Forensic-Audio

Fine-tuning Voxtral-Mini-4B-Realtime to explain the context, environment, and emotional subtext of audio for forensic analysis purposes.

Built for the Mistral Worldwide Hackathon.

What It Does

Given a raw audio recording, the fine-tuned model (voxtral-sentinel-4b) produces structured output containing:

Transcript — verbatim transcription of the speech
Analysis — expert assessment of vocal cues, emotion, tone, and environmental context
Conclusion — recommended action or risk classification

This enables real-time audio triage for automated customer support (intent classification, escalation routing) and emergency services (distress detection, dispatcher assistance) without human-in-the-loop intervention.

### TRANSCRIPT:
I need help immediately, my neighbour hasn't responded in hours and I can hear something...

### ANALYSIS:
The speaker exhibits elevated vocal stress indicators including increased speech rate and
pitch variance. Tone suggests genuine distress rather than rehearsed or non-urgent
communication. Situational context implies potential welfare concern for a third party.

### CONCLUSION:
Escalate to emergency services. Flag as high-priority welfare check. Do not route to
standard support queue.

Repository Structure

Forensic-Audio/
├── create_dataset.py      # Generate JSONL annotations via Mistral API (MELD + DCASE sources)
├── dataset_packer.py      # Pack audio + annotations into a HuggingFace dataset and push to Hub
├── train.py               # training script (apply_chat_template, eval split, early stopping)
├── check_api.py           # Quick sanity check for Mistral API connectivity
├── debug_fields.py        # Inspect raw MELD dataset fields
├── requirements.txt       # Python dependencies
├── voxtral_forensic_train.jsonl        # Small annotation file
├── voxtral_forensic_train_large.jsonl  # Full annotation file (~12,500 samples)
├── LICENSE                # GPL-3.0
└── README.md

Pipeline Overview

The project follows a three-stage pipeline:

1. Dataset Generation (`create_dataset.py`)
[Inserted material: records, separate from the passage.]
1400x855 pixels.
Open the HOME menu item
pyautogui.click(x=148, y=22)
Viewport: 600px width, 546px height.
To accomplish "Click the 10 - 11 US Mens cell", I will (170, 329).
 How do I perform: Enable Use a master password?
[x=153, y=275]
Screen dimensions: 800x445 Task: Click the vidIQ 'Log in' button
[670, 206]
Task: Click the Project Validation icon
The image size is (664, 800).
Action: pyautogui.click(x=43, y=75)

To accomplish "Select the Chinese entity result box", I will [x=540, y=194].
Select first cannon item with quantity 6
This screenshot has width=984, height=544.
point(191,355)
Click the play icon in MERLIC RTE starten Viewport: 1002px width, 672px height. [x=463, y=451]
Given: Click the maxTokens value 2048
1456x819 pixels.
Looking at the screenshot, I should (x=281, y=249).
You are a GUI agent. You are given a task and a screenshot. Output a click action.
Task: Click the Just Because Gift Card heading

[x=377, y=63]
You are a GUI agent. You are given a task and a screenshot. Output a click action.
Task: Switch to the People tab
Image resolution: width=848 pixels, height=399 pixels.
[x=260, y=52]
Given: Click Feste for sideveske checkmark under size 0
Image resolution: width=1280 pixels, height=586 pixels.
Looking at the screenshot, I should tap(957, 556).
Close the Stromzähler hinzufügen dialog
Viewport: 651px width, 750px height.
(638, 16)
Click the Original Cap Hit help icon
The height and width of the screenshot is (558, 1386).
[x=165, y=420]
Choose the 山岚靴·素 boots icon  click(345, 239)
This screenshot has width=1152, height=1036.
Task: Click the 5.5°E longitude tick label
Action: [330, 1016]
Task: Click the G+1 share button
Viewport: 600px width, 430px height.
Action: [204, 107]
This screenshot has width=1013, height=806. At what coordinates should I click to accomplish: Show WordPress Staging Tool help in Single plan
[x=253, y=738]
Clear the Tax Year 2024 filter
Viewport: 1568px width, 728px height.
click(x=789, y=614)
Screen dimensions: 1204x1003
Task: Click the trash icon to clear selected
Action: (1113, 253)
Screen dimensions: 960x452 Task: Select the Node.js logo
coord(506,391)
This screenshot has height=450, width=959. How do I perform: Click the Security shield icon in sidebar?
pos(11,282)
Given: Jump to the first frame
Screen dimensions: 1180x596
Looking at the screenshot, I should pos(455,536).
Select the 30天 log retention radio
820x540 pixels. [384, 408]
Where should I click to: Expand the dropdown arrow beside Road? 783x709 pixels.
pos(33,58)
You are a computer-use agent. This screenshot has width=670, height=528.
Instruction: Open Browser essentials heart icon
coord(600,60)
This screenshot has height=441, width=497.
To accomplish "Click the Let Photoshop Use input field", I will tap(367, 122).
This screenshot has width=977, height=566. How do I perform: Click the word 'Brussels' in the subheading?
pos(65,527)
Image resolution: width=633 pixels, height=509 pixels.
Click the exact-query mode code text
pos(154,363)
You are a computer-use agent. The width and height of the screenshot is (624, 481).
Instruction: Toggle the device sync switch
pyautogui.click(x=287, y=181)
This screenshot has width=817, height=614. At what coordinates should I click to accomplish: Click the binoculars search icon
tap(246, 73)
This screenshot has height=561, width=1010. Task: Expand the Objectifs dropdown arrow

Streams audio from MELD (emotional dialogue) and DCASE/AudioSet (acoustic scenes). For each sample, it calls Mistral Small to produce a structured forensic analysis (transcript, analysis, conclusion) conditioned on the speech text, detected emotion, and scene label. Results are written to a JSONL file.

2. Dataset Packing (`dataset_packer.py`)

Matches JSONL annotations to raw audio files from the MELD archive on HuggingFace. Normalises all answers into a canonical three-section format (regex-based, with Mistral fallback for edge cases). Builds a HuggingFace Dataset with audio, prompt, and answer columns, creates a 95/5 train/test split, and pushes to the Hub.

3. Training (`train.py`)

Full fine-tune (no LoRA) of Voxtral-Mini-4B-Realtime on an NVIDIA A100. Uses apply_chat_template to properly interleave audio and text tokens. Labels are masked on user turns so loss is computed only on the assistant response. Includes early stopping when eval loss drops below a threshold.

Setup

Prerequisites

Python 3.10+
CUDA-capable GPU (A100 recommended for training; inference works on smaller GPUs)
Accounts: HuggingFace and Mistral AI (for dataset generation)

Installation

git clone https://github.com/SageRish/Forensic-Audio.git
cd Forensic-Audio
pip install -r requirements.txt

Environment Variables

Create a .env file in the project root:

HF_TOKEN=hf_your_huggingface_token
MISTRAL_API_KEY=your_mistral_api_key
WANDB_API_KEY=your_wandb_key          # optional, for experiment tracking

Usage

Generate Dataset Annotations

python create_dataset.py

Produces voxtral_forensic_train_large.jsonl with structured annotations for up to 9,988 audio samples.

Pack and Upload Dataset

python dataset_packer.py

Streams audio from the MELD archive, matches it to annotations, normalises formatting, and pushes the final dataset to trishtan/voxtral-forensic-ds.

Train

python train.py

Runs full fine-tuning with the following configuration:

Parameter	Value
Epochs	5 (early stopping at eval loss < 1.15)
Learning rate	5e-6
LR scheduler	Cosine
Warmup ratio	0.05
Batch size (per device)	2
Gradient accumulation	4
Effective batch size	8
Max grad norm	1.0
Precision	bfloat16
Eval strategy	Every 100 steps

Training logs are available on Weights & Biases.

Inference

import torch
import soundfile as sf
import numpy as np
from transformers import AutoProcessor, VoxtralRealtimeForConditionalGeneration

model_id = "trishtan/voxtral-sentinel-4b"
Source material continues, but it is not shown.